Thousands of thoughts rushed into my head and I brushed them off. Worrying wouldn’t change anything.

Wishfully thinking, I double checked each email account I had on the internet browser. Nothing…

…until I checked my POP/junk mail folder on my hotmail account.

“National College Match Application Status” sent at 12:01 pm. Goodness, it was already halfway past seven, I should have checked earlier.

My fingers pressed the small icon before my heart was ready for the news.

My eyes couldn’t believe it and my heart beat at 9187431938471 miles an hour.

“Dear Serry,We are pleased to inform you that you have been chosen as a finalist for the 2011 QuestBridge National College Match! “

“AHHHHHHHHHHHHH I’M A FINALIST AHHHHHHHHHH!!!!!!!!!!!!!!!!!” I screamed for joy! My track coach, probably scared out of his wits next to me in the Ojai Valley School Van, said, “No way!”
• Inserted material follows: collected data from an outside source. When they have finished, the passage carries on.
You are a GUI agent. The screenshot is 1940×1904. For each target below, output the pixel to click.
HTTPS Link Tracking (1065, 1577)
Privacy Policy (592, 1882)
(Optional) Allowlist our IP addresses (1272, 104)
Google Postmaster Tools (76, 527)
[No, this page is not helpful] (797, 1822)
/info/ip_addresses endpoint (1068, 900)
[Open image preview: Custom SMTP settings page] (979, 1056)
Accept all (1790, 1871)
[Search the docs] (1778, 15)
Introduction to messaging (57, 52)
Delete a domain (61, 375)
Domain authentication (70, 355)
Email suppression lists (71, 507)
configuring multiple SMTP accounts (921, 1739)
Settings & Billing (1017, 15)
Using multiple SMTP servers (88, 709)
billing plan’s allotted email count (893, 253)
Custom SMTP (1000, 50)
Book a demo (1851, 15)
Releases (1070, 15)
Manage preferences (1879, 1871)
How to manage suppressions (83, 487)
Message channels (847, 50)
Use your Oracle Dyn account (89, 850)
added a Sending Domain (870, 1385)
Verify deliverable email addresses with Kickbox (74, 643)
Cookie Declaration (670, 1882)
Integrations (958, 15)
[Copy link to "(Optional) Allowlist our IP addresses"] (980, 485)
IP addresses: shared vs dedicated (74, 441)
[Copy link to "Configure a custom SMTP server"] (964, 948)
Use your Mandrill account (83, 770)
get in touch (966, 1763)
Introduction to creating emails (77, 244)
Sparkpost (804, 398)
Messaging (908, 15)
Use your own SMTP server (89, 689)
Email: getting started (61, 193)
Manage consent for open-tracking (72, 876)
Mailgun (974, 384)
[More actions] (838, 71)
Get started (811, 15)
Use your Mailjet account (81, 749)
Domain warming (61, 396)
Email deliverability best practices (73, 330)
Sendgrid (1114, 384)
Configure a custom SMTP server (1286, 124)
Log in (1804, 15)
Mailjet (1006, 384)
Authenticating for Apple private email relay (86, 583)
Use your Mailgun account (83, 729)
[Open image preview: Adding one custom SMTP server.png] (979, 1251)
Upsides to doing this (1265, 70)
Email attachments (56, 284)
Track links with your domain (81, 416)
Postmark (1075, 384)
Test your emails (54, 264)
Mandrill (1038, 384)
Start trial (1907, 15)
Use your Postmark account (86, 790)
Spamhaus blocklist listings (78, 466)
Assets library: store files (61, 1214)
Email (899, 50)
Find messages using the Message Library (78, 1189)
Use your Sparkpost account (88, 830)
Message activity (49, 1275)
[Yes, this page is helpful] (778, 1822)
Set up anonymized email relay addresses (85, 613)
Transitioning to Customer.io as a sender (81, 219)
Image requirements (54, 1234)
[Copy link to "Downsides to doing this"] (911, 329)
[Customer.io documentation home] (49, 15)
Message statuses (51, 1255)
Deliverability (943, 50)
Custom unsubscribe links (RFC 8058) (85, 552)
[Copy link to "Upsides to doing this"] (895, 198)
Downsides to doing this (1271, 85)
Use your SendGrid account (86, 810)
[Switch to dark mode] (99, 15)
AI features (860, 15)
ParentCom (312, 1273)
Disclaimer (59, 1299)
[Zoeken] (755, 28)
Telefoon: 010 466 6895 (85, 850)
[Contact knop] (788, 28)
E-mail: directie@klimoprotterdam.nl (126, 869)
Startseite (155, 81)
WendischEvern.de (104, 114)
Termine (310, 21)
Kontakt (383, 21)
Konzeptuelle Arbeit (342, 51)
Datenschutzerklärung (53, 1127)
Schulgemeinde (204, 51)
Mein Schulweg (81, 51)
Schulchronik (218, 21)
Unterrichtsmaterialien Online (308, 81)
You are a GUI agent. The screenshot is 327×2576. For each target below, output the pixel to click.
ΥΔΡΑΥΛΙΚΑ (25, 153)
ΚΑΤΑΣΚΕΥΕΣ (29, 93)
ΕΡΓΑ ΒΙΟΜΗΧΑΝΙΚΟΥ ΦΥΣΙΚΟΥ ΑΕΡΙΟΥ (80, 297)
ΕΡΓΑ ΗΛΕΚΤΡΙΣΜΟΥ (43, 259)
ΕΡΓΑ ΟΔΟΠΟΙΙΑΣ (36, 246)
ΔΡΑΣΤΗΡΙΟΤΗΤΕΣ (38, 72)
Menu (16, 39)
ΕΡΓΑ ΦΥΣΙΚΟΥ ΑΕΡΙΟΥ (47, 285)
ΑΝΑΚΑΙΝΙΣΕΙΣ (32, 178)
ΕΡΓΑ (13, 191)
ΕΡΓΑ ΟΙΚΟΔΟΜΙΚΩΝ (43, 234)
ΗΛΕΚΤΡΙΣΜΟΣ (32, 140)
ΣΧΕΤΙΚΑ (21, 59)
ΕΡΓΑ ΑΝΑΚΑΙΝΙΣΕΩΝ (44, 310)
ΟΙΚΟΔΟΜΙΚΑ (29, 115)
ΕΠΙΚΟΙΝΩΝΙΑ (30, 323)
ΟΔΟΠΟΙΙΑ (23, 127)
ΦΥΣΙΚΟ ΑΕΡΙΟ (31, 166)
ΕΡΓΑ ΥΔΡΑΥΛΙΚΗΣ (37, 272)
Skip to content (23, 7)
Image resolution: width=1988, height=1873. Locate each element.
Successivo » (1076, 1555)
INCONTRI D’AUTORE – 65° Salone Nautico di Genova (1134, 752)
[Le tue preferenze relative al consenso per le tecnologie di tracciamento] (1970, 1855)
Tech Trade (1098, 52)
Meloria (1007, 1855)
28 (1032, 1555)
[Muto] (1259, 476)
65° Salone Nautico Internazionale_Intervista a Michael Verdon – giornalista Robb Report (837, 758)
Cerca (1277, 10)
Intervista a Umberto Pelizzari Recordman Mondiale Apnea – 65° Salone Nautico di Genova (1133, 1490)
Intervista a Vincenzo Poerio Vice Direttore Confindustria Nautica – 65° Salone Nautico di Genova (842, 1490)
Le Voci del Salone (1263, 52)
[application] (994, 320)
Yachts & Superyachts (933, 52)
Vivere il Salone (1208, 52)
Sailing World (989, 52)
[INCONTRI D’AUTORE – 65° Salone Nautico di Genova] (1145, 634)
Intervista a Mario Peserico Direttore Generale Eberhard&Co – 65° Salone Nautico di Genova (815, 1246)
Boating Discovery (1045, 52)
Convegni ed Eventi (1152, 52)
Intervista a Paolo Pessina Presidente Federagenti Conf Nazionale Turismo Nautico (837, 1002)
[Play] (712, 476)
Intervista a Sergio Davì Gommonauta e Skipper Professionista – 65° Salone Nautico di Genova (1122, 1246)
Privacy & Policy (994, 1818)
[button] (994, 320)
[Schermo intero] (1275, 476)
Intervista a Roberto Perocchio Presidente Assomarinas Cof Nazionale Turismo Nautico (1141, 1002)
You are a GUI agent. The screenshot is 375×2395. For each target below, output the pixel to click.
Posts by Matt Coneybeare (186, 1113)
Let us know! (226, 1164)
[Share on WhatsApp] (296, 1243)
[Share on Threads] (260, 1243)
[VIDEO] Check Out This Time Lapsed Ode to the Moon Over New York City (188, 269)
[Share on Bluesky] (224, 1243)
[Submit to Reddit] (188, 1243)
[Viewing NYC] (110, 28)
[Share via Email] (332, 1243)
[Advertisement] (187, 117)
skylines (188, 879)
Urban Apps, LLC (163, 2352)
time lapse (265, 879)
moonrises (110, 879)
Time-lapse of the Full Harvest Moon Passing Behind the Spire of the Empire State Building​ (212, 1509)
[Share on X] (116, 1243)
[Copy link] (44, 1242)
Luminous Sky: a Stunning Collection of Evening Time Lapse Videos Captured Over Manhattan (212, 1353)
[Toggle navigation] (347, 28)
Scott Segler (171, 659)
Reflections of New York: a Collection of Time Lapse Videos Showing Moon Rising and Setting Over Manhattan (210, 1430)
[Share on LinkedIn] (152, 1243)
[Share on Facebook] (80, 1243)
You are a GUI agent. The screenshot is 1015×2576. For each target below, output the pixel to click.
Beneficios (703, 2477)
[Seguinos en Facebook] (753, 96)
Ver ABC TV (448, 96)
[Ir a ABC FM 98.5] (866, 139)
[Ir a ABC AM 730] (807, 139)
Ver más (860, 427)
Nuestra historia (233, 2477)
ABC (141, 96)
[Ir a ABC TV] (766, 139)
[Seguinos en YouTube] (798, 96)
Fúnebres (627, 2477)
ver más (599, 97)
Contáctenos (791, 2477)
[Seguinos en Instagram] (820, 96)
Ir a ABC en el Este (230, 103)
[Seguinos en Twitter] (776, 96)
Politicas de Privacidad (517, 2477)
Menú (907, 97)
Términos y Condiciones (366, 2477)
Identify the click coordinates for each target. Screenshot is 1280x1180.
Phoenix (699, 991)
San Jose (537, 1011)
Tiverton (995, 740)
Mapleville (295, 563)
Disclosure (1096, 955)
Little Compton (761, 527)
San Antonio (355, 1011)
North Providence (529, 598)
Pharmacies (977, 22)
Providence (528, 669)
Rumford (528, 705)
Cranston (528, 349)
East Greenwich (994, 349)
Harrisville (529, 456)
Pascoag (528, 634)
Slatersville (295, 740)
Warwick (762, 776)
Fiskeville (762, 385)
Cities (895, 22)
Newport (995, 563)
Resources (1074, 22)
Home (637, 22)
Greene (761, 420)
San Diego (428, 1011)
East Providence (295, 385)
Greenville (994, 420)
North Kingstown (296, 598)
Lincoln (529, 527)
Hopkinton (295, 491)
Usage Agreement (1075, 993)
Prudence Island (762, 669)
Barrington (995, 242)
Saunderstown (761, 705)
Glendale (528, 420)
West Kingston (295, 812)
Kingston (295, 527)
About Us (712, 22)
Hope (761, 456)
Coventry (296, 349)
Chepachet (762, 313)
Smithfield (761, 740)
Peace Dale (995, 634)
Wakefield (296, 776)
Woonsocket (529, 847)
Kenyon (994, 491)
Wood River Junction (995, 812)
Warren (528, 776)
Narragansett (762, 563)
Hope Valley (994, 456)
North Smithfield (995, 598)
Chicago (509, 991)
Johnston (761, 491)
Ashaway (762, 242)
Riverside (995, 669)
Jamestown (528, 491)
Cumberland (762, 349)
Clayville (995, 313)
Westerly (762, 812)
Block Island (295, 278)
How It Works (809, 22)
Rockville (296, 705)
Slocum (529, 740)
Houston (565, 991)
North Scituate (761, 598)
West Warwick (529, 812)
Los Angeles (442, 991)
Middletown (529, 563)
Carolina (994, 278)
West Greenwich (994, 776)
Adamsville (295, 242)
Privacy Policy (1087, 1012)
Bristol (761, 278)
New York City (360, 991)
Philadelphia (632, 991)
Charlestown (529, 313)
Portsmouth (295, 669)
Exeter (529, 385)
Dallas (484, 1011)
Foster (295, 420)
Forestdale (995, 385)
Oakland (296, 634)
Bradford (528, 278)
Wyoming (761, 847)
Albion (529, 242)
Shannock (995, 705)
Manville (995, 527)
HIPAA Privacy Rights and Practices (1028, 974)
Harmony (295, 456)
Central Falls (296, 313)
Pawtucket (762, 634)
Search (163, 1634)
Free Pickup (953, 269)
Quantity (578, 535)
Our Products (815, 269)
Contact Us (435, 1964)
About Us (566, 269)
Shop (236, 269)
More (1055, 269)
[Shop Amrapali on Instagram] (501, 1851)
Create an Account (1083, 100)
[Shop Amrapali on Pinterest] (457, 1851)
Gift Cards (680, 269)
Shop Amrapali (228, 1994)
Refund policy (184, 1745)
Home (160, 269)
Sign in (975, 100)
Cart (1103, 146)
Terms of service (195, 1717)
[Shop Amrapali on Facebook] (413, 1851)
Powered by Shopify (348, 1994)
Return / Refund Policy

He had been helping me with these essays before I turned the applications in. Without his help, I don’t believe I would have gotten this far. (Thank you so much!)

Now, my next deadline is November 1. I need to submit all my applications by then and wait until December 1.

But until then, I can’t give up or slow my pace! I just need to try hard and pray even harder. Thank God for how far I’ve come. I can definitely see his hand working in my life, molding the paths I take. Although I know that this is just one step of the way, I am confident that God will lead me to the right direction.